Et si le Diable le permet (un titre énigmatique qui trouve bien vite son explication) nous présente Sachem Blight, sorte de détective privé baroudeur dont la spécialité consiste à porter assistance aux rejetons de bonne famille que les guides de voyage Baedeker ont poussés sur les routes aux quatre coins du monde. Sa nouvelle affaire le conduit à Montréal, une ville à peine plus civilisée que la jungle de Bornéo quand on se frotte aux mauvaises personnes. Et pour ne rien arranger, le voilà promu tuteur légal d’une demi-sœur chassée de son pensionnat catholique en raison de certains arriérés de frais de scolarité.
Comme le laisse entendre la quatrième de couverture, qu’on pourrait presque retrouver sur n’importe quel roman policier « classique », cette fantasy urbaine-là met bien plus l’accent sur « urbain » que sur « fantasy ». Comme dans Wastburg, le véritable personnage principal du roman, c’est la ville. Cédric Ferrand aime Montréal, s’est approprié ses grandes artères touristiques et ses ruelles plus confidentielles, et cela se sent toutes les pages.
Les deux faces de cette mégalopole schizophrène, partagée entre Europe et Amérique, anglais et français, protestantisme et catholicisme, sont traitées avec humour et respect, sans parti pris.
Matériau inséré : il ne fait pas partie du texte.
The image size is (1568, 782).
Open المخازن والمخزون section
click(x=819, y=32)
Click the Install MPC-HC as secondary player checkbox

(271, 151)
Pour un francophone européen, le dépaysement est encore accentué par les dialogues bourrés de québécismes délicieux (on vous met au défi de lire « icitte » et « moé » sans essayer d’y mettre l’accent).
Ce premier tome des aventures de Sachem et Oxiline se veut moins exigeant, plus grand public que ne l’étaient Wastburg et Sovok… et c’est peut-être là que réside son principal défaut. Les personnages sont attachants (même si Oxiline s’adapte avec une facilité déconcertante pour une adolescente tout juste sortie de son pensionnat catholique) et on aurait du mal à critiquer l’écriture de Cédric Ferrand ou l’histoire elle-même – et pourtant, il manque quelque chose pour que cette nouvelle série se démarque d’autres enquêtes policières à la sauce urban fantasy. La lecture est plaisante, mais sans grand relief. C’est sans doute un peu injuste, mais Et si le Diable le permet souffre de la comparaison avec les deux romans précédents de l’auteur, qui avaient mis la barre très haut.
Ceci étant dit, le roman se détache largement du tout-venant de la production actuelle et mérite tout de même qu’on s’y attarde. À voir à présent si Montréal pourra accueillir une fois de plus nos héros ou si leurs prochaines aventures les mèneront sous des latitudes encore plus dépaysantes.